[Stored data]
———

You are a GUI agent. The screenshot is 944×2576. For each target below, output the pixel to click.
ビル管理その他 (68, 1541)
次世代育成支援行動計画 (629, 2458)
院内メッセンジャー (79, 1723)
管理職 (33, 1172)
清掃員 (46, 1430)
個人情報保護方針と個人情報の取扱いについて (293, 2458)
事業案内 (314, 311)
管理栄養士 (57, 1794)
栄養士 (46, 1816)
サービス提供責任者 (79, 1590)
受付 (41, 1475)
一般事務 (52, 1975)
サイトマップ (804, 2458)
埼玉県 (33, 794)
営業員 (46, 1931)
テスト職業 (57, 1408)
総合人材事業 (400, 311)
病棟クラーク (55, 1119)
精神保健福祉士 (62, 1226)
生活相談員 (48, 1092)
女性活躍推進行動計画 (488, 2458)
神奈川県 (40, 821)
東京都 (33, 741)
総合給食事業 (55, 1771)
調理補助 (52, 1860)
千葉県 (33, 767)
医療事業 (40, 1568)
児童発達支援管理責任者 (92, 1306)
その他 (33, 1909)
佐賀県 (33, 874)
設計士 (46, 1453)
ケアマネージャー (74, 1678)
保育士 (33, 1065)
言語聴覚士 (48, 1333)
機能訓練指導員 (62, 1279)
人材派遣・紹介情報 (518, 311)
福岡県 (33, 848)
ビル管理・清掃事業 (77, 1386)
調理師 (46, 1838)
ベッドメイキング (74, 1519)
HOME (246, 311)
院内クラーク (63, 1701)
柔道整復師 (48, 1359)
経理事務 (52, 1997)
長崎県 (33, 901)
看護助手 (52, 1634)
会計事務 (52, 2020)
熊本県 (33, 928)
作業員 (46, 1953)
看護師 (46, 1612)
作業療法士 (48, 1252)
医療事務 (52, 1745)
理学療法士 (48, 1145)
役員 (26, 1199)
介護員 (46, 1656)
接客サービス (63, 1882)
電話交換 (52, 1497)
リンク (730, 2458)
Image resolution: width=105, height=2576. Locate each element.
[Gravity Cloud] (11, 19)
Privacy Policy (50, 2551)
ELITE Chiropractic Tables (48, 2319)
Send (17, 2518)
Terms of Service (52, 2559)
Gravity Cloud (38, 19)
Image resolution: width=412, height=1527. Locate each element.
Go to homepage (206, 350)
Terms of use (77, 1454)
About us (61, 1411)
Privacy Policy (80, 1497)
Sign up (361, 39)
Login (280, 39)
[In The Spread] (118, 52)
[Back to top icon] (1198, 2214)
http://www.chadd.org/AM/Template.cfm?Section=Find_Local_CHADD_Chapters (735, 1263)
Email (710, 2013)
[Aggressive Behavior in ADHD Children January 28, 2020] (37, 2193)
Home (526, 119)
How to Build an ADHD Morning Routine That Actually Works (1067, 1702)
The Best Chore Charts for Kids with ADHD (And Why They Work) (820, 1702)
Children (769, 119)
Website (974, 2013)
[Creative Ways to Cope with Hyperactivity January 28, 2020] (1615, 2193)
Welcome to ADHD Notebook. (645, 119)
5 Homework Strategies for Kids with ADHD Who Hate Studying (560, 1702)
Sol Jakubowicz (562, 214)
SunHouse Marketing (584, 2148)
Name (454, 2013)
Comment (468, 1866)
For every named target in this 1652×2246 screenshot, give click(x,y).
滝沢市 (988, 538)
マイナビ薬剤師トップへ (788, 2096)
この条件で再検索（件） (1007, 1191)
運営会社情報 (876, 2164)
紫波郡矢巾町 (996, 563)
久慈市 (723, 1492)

———

Every record above is to be restated exactly as it reads.

You are a GUI agent. The screenshot is 944×2576. For each target below, output the pixel to click.
ビル管理その他 (68, 1541)
次世代育成支援行動計画 (629, 2458)
院内メッセンジャー (79, 1723)
管理職 (33, 1172)
清掃員 (46, 1430)
個人情報保護方針と個人情報の取扱いについて (293, 2458)
事業案内 (314, 311)
管理栄養士 (57, 1794)
栄養士 (46, 1816)
サービス提供責任者 (79, 1590)
受付 (41, 1475)
一般事務 (52, 1975)
サイトマップ (804, 2458)
埼玉県 (33, 794)
営業員 (46, 1931)
テスト職業 (57, 1408)
総合人材事業 (400, 311)
病棟クラーク (55, 1119)
精神保健福祉士 (62, 1226)
生活相談員 (48, 1092)
女性活躍推進行動計画 (488, 2458)
神奈川県 (40, 821)
東京都 (33, 741)
総合給食事業 (55, 1771)
調理補助 (52, 1860)
千葉県 (33, 767)
医療事業 (40, 1568)
児童発達支援管理責任者 (92, 1306)
その他 (33, 1909)
佐賀県 (33, 874)
設計士 (46, 1453)
ケアマネージャー (74, 1678)
保育士 (33, 1065)
言語聴覚士 (48, 1333)
機能訓練指導員 (62, 1279)
人材派遣・紹介情報 (518, 311)
福岡県 (33, 848)
ビル管理・清掃事業 (77, 1386)
調理師 (46, 1838)
ベッドメイキング (74, 1519)
HOME (246, 311)
院内クラーク (63, 1701)
柔道整復師 (48, 1359)
経理事務 (52, 1997)
長崎県 (33, 901)
看護助手 (52, 1634)
会計事務 (52, 2020)
熊本県 (33, 928)
作業員 (46, 1953)
看護師 (46, 1612)
作業療法士 (48, 1252)
医療事務 (52, 1745)
理学療法士 (48, 1145)
役員 (26, 1199)
介護員 (46, 1656)
接客サービス (63, 1882)
電話交換 (52, 1497)
リンク (730, 2458)
Image resolution: width=105, height=2576. Locate each element.
[Gravity Cloud] (11, 19)
Privacy Policy (50, 2551)
ELITE Chiropractic Tables (48, 2319)
Send (17, 2518)
Terms of Service (52, 2559)
Gravity Cloud (38, 19)
Image resolution: width=412, height=1527. Locate each element.
Go to homepage (206, 350)
Terms of use (77, 1454)
About us (61, 1411)
Privacy Policy (80, 1497)
Sign up (361, 39)
Login (280, 39)
[In The Spread] (118, 52)
[Back to top icon] (1198, 2214)
http://www.chadd.org/AM/Template.cfm?Section=Find_Local_CHADD_Chapters (735, 1263)
Email (710, 2013)
[Aggressive Behavior in ADHD Children January 28, 2020] (37, 2193)
Home (526, 119)
How to Build an ADHD Morning Routine That Actually Works (1067, 1702)
The Best Chore Charts for Kids with ADHD (And Why They Work) (820, 1702)
Children (769, 119)
Website (974, 2013)
[Creative Ways to Cope with Hyperactivity January 28, 2020] (1615, 2193)
Welcome to ADHD Notebook. (645, 119)
5 Homework Strategies for Kids with ADHD Who Hate Studying (560, 1702)
Sol Jakubowicz (562, 214)
SunHouse Marketing (584, 2148)
Name (454, 2013)
Comment (468, 1866)
For every named target in this 1652×2246 screenshot, give click(x,y).
滝沢市 (988, 538)
マイナビ薬剤師トップへ (788, 2096)
この条件で再検索（件） (1007, 1191)
運営会社情報 (876, 2164)
紫波郡矢巾町 (996, 563)
久慈市 (723, 1492)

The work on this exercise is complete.